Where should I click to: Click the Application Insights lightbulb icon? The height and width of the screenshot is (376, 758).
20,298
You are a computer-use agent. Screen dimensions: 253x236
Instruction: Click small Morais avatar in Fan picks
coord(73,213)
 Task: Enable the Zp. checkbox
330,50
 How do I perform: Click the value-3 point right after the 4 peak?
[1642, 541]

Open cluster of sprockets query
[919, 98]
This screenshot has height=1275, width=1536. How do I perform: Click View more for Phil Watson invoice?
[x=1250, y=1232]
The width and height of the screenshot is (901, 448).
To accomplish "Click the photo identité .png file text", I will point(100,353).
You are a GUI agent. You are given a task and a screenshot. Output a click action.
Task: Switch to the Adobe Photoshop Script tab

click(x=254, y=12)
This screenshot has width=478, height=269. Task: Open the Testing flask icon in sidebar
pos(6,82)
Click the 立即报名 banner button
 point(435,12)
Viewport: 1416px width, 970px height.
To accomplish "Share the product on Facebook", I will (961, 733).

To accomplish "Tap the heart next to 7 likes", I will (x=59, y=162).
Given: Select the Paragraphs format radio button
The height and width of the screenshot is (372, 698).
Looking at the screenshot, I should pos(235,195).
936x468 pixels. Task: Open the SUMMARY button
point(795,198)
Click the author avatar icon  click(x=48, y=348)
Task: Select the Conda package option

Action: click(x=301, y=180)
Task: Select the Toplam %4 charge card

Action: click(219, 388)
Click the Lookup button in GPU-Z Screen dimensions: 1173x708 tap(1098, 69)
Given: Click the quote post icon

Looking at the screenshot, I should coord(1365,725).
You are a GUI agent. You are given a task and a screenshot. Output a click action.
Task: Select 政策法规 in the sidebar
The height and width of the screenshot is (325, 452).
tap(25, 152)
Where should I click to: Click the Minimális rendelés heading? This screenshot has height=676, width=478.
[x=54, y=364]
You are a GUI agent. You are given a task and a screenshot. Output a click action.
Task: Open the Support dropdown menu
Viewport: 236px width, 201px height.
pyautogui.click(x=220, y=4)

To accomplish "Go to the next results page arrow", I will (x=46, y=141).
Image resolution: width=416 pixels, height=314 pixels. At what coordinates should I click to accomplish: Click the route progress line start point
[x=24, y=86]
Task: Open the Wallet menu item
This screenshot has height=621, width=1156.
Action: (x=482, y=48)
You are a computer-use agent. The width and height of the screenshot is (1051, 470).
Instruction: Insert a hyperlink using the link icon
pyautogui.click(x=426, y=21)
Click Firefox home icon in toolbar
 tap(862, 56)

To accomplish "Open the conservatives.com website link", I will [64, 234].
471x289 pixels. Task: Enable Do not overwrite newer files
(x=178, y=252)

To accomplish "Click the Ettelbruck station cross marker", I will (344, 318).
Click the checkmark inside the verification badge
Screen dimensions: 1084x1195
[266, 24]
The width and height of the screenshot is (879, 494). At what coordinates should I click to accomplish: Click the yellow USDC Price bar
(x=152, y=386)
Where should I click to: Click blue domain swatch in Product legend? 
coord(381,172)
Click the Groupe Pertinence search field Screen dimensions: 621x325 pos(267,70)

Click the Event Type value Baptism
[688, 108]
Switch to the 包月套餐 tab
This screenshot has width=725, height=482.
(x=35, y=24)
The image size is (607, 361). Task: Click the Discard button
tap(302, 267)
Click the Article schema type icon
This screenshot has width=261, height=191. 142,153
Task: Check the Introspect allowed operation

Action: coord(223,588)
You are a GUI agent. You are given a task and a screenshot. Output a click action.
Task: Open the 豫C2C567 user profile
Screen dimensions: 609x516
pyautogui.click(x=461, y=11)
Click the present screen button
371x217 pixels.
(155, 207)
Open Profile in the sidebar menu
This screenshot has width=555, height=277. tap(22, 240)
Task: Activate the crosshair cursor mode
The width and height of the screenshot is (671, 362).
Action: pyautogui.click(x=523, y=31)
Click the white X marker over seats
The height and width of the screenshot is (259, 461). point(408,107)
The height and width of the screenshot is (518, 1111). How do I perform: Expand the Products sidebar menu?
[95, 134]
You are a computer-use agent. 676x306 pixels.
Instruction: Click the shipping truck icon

^^^^^^^^

* Task prompt
Copy out all the records above line for line, changing nothing.

* Exercise answer
Where should I click to: Click the Application Insights lightbulb icon? The height and width of the screenshot is (376, 758).
20,298
You are a computer-use agent. Screen dimensions: 253x236
Instruction: Click small Morais avatar in Fan picks
coord(73,213)
 Task: Enable the Zp. checkbox
330,50
 How do I perform: Click the value-3 point right after the 4 peak?
[1642, 541]

Open cluster of sprockets query
[919, 98]
This screenshot has height=1275, width=1536. How do I perform: Click View more for Phil Watson invoice?
[x=1250, y=1232]
The width and height of the screenshot is (901, 448).
To accomplish "Click the photo identité .png file text", I will point(100,353).
You are a GUI agent. You are given a task and a screenshot. Output a click action.
Task: Switch to the Adobe Photoshop Script tab

click(x=254, y=12)
This screenshot has width=478, height=269. Task: Open the Testing flask icon in sidebar
pos(6,82)
Click the 立即报名 banner button
 point(435,12)
Viewport: 1416px width, 970px height.
To accomplish "Share the product on Facebook", I will (961, 733).

To accomplish "Tap the heart next to 7 likes", I will (x=59, y=162).
Given: Select the Paragraphs format radio button
The height and width of the screenshot is (372, 698).
Looking at the screenshot, I should pos(235,195).
936x468 pixels. Task: Open the SUMMARY button
point(795,198)
Click the author avatar icon  click(x=48, y=348)
Task: Select the Conda package option

Action: click(x=301, y=180)
Task: Select the Toplam %4 charge card

Action: click(219, 388)
Click the Lookup button in GPU-Z Screen dimensions: 1173x708 tap(1098, 69)
Given: Click the quote post icon

Looking at the screenshot, I should coord(1365,725).
You are a GUI agent. You are given a task and a screenshot. Output a click action.
Task: Select 政策法规 in the sidebar
The height and width of the screenshot is (325, 452).
tap(25, 152)
Where should I click to: Click the Minimális rendelés heading? This screenshot has height=676, width=478.
[x=54, y=364]
You are a GUI agent. You are given a task and a screenshot. Output a click action.
Task: Open the Support dropdown menu
Viewport: 236px width, 201px height.
pyautogui.click(x=220, y=4)

To accomplish "Go to the next results page arrow", I will (x=46, y=141).
Image resolution: width=416 pixels, height=314 pixels. At what coordinates should I click to accomplish: Click the route progress line start point
[x=24, y=86]
Task: Open the Wallet menu item
This screenshot has height=621, width=1156.
Action: (x=482, y=48)
You are a computer-use agent. The width and height of the screenshot is (1051, 470).
Instruction: Insert a hyperlink using the link icon
pyautogui.click(x=426, y=21)
Click Firefox home icon in toolbar
 tap(862, 56)

To accomplish "Open the conservatives.com website link", I will [64, 234].
471x289 pixels. Task: Enable Do not overwrite newer files
(x=178, y=252)

To accomplish "Click the Ettelbruck station cross marker", I will (344, 318).
Click the checkmark inside the verification badge
Screen dimensions: 1084x1195
[266, 24]
The width and height of the screenshot is (879, 494). At what coordinates should I click to accomplish: Click the yellow USDC Price bar
(x=152, y=386)
Where should I click to: Click blue domain swatch in Product legend? 
coord(381,172)
Click the Groupe Pertinence search field Screen dimensions: 621x325 pos(267,70)

Click the Event Type value Baptism
[688, 108]
Switch to the 包月套餐 tab
This screenshot has width=725, height=482.
(x=35, y=24)
The image size is (607, 361). Task: Click the Discard button
tap(302, 267)
Click the Article schema type icon
This screenshot has width=261, height=191. 142,153
Task: Check the Introspect allowed operation

Action: coord(223,588)
You are a GUI agent. You are given a task and a screenshot. Output a click action.
Task: Open the 豫C2C567 user profile
Screen dimensions: 609x516
pyautogui.click(x=461, y=11)
Click the present screen button
371x217 pixels.
(155, 207)
Open Profile in the sidebar menu
This screenshot has width=555, height=277. tap(22, 240)
Task: Activate the crosshair cursor mode
The width and height of the screenshot is (671, 362).
Action: pyautogui.click(x=523, y=31)
Click the white X marker over seats
The height and width of the screenshot is (259, 461). point(408,107)
The height and width of the screenshot is (518, 1111). How do I perform: Expand the Products sidebar menu?
[95, 134]
You are a computer-use agent. 676x306 pixels.
Instruction: Click the shipping truck icon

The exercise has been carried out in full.